** START TEXT **

Miscellaneous: This category includes all other scenarios which 
are not covered in the above four categories, e.g., two different 
video feeds for professor and content, students are also visible, 
multiple people (laboratory setups) are visible in the scene etc.. 
Since the frames from this category have significant intra-class 
variation and noise, we use only the audio information for liveli- 
ness prediction. 


Some example frames from the above five categories are shown 
in Figure 2. The intra-class variation clearly shows the inherent 
difficulty of the setup classification task. 


3.2.2 Label Collection 

We used the StyleX dataset [6] for the liveliness prediction task.

** END TEXT **
** START SOURCE MATERIAL **

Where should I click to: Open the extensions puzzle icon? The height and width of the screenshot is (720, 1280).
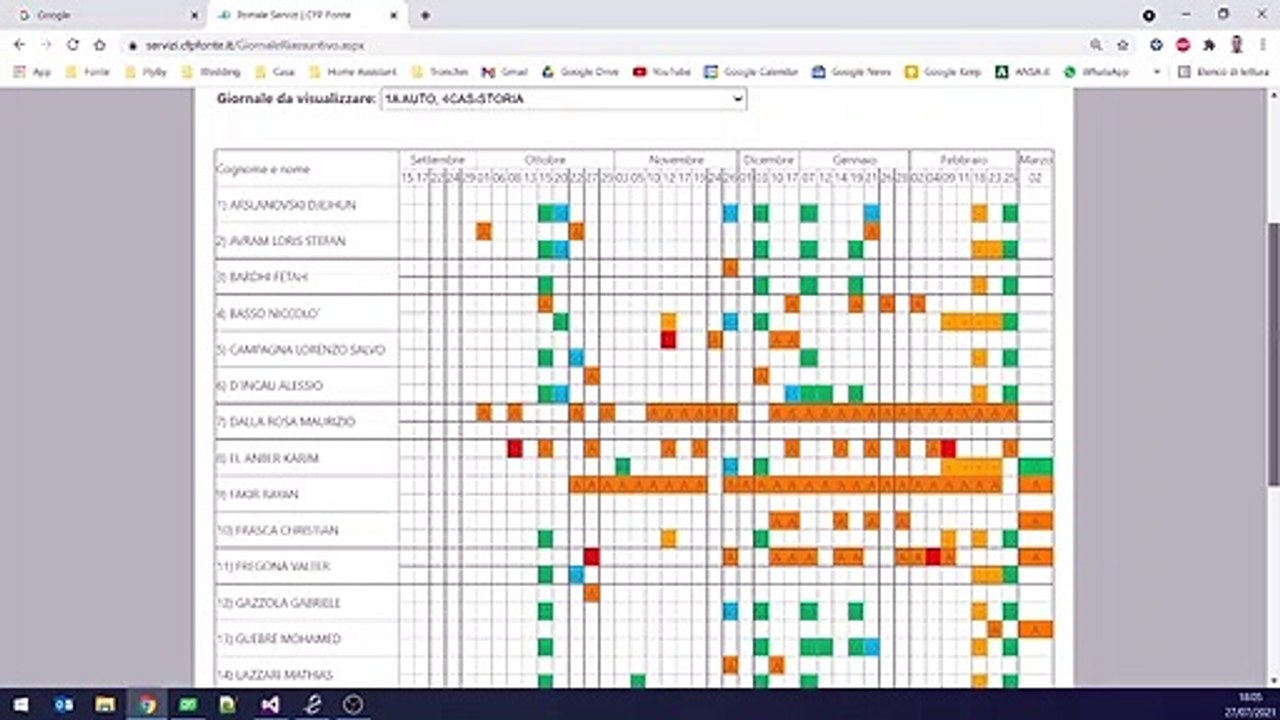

** END SOURCE MATERIAL **

__PROBLEMS TO WORK ON__:
[1] Set down the passage on lecture-video categories word for word, between "Miscellaneous: This category" and "setup classification task.", inclusive.
[2] Supply the next part of the passage on lecture-video categories and liveliness prediction, picking up after its last sentence.

__TASK-BY-TASK RESULTS__:
[1]
Miscellaneous: This category includes all other scenarios which 
are not covered in the above four categories, e.g., two different 
video feeds for professor and content, students are also visible, 
multiple people (laboratory setups) are visible in the scene etc.. 
Since the frames from this category have significant intra-class 
variation and noise, we use only the audio information for liveli- 
ness prediction. 


Some example frames from the above five categories are shown 
in Figure 2. The intra-class variation clearly shows the inherent 
difficulty of the setup classification task.

[2]
Although the liveliness labels were available along with the videos, 
video setup labels were not available. So we collect these additional 
labels using Amazon Mechanical Turk. We asked the Mturkers to 
look at the 10-second clips from StyleX and choose one of the five 
labels defined above. Each video clip is shown to three MTurk 
labellers and we assign the labels where at least two of the three 
labellers agreed. Although in most of the clips, all frames belong 
to only one of the above five categories, there were some 10-second 
clips (around 5%) where frames from more than one categories 
were present. In those cases, labellers were asked to provide the 
label based on the label of the majority of frames.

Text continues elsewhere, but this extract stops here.